More Spice Ideas!

Spice Up Your Life: Lose the Salt

Next time you reach for the salt shaker, try using some of these
flavorful herbs and spices instead. They’ll give your food a whole
new kick, and they won’t hurt your heart.

Basil: Use in soups, salads, vegetables, fish, and meats.

Cinnamon: Use in salads, vegetables, breads, and snacks.

Chile Powder: Use in soups, salads, vegetables, and fish.

Cloves: Use in soups, salads, and vegetables.

Dill Weed and Dill Seed: Use in fish, soups, salads, and vegetables.

Ginger: Use in soups, salads, vegetables, and meats.

Marjoram: Use in soups, salads, vegetables, beef, fish, and chicken.

Nutmeg: Use in vegetables, meats, and snacks.

Oregano: Use in soups, salads, vegetables, meats, and chicken.

Parsley: Use in salads, vegetables, fish, and meats.

Rosemary: Use in salads, vegetables, fish, and meats.

Sage: Use in soups, salads, vegetables, meats, and chicken.

Thyme: Use in salads, vegetables, fish, and chicken.

Note: To start, use small amounts of these herbs and spices to see
if you like them.

From Gloria:
When I first had to delete salt from my diet it was the hardest
thing I ever did… but now I love the spices in foods and cannot
imagine my life without them.
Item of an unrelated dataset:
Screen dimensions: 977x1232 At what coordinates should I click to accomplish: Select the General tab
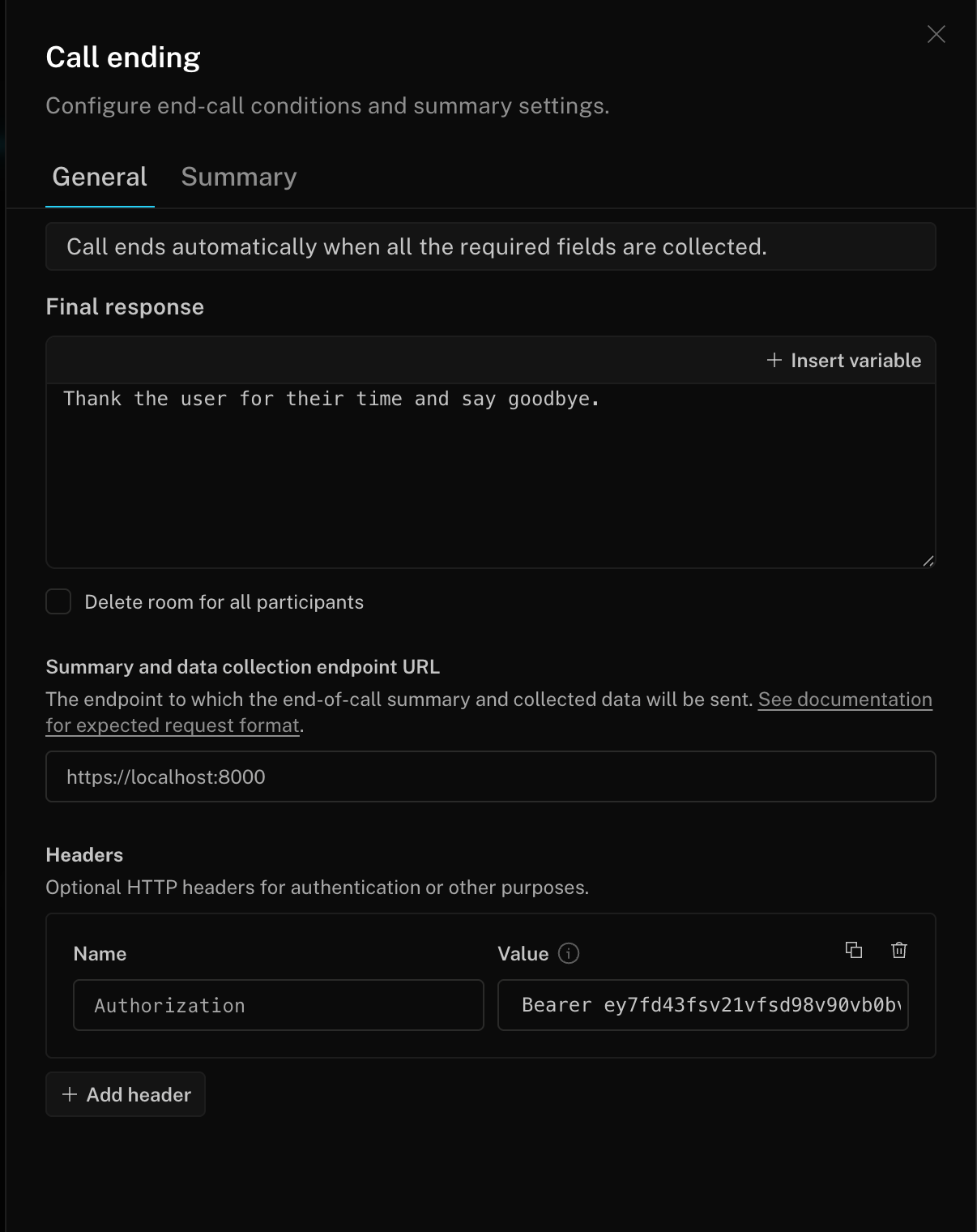100,177
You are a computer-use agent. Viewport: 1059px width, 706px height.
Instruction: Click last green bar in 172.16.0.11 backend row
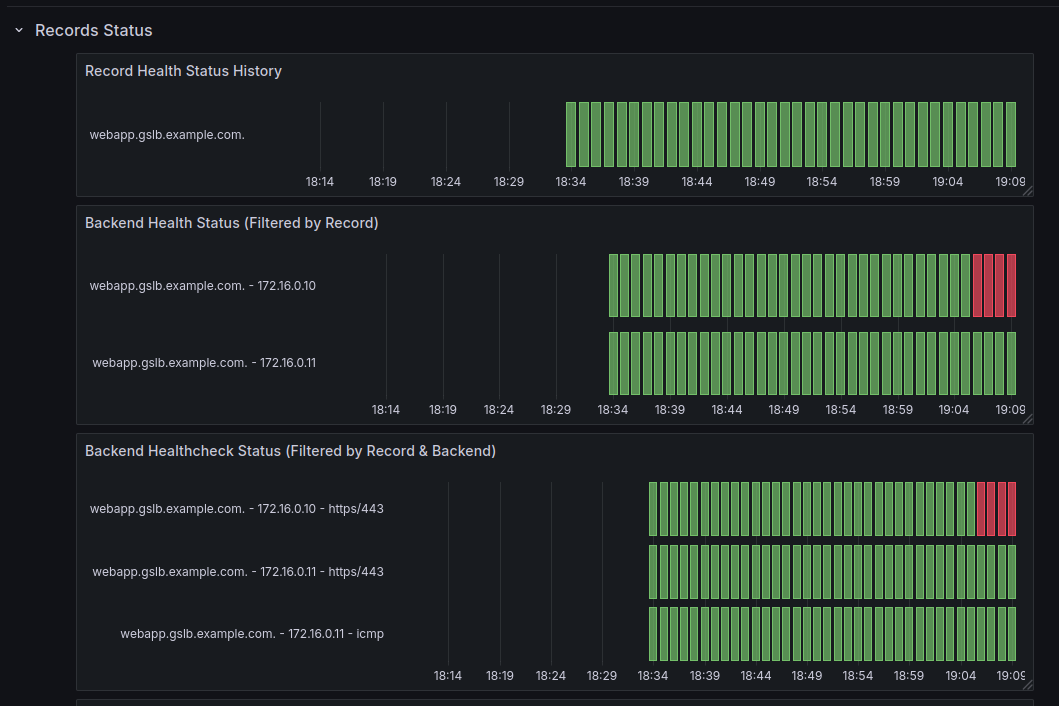pyautogui.click(x=1011, y=363)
My spice cabinet is one of those
plastic bins with drawers… it sits on the floor and comes to my
waist and still it is not big enough for all our spice collection.
One of the foods I tried that I would not have imagined is Morroccan
foods but in particluar … chicken with preserved lemons….
Nothing ventured nothing gained… as long as it fits within your
diet/health needs… why not?
Healthy eating to you!
Gloria

One Response to “More Spice Ideas!”

  1. Neva Marjory Says:

    Thanks Gloria for your list.

    I would like to add something that I found that has been a God send to
    me for a salt substitute. It is an old product that I had never used
    before called "Veg-it". It will be near the other non -salt mixes such
    as MRS Dash.

    This have a very very tiny amount of sodium naturally found in plants
    or vegetables. There is no added sodium. A very little 1/13 th of a
    teaspoon goes a very long way.

    I especially like it in chicken broth that I have made from baking
    skinned breasts or thighs and then scraping the drippings adding water
    heating and dissolving particles then FREEZING to bring all fat to the
    top and skim while solid. Then I thaw and add the vegit for more flavor.

    I have also used it on eggs, tofu, salads and vegetables. Also on
    salman steaks. It is just great!